Parts of Speech tagging is the next step of the Tokenization. Once we have done Tokenization, spaCy can parse and tag a given Doc. spaCy is pre-trained using statistical modelling. This model consists of binary data and is trained on enough examples to make predictions that generalize across the language. Example, a word following “the” in English is most likely a noun.
It is always challenging to find the correct parts of speech due to the following reasons:
- Enabling machine to understand and process raw text is not easy.
- Same word plays differently in different context of a sentence.
- Sometime words which are completely different, tells almost the same meaning.
- Even splitting text into useful word-like units can be difficult in many languages.
- While it’s possible to solve some problems starting from only the raw characters, it’s usually better to use linguistic knowledge to add useful information.

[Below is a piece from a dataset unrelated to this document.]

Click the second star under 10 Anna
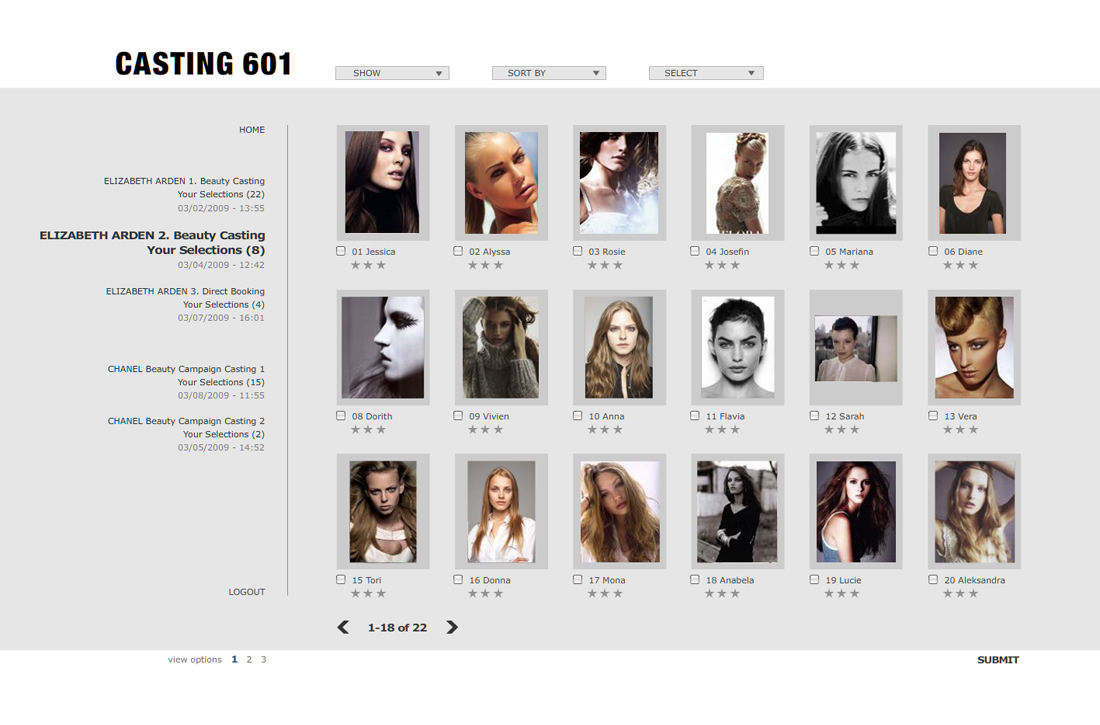 click(606, 430)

- That’s exactly what spaCy is designed to do: you put in raw text, and get back a Doc object, that comes with a variety of annotations.
Reference spacy.io/
This is the Part 3 of NLP spaCy Series of articles. you can find the first two parts in the below links:
Part 1: spacy-installation-and-basic-operations-nlp-text-processing-library
Part 2: guide-to-tokenization-lemmatization-stop-words-and-phrase-matching-using-spacy
In this section we’ll cover coarse POS tags (noun, verb, adjective), fine-grained tags (plural noun, past-tense verb, superlative adjective and Dependency Parsing and Visualization of dependency Tree.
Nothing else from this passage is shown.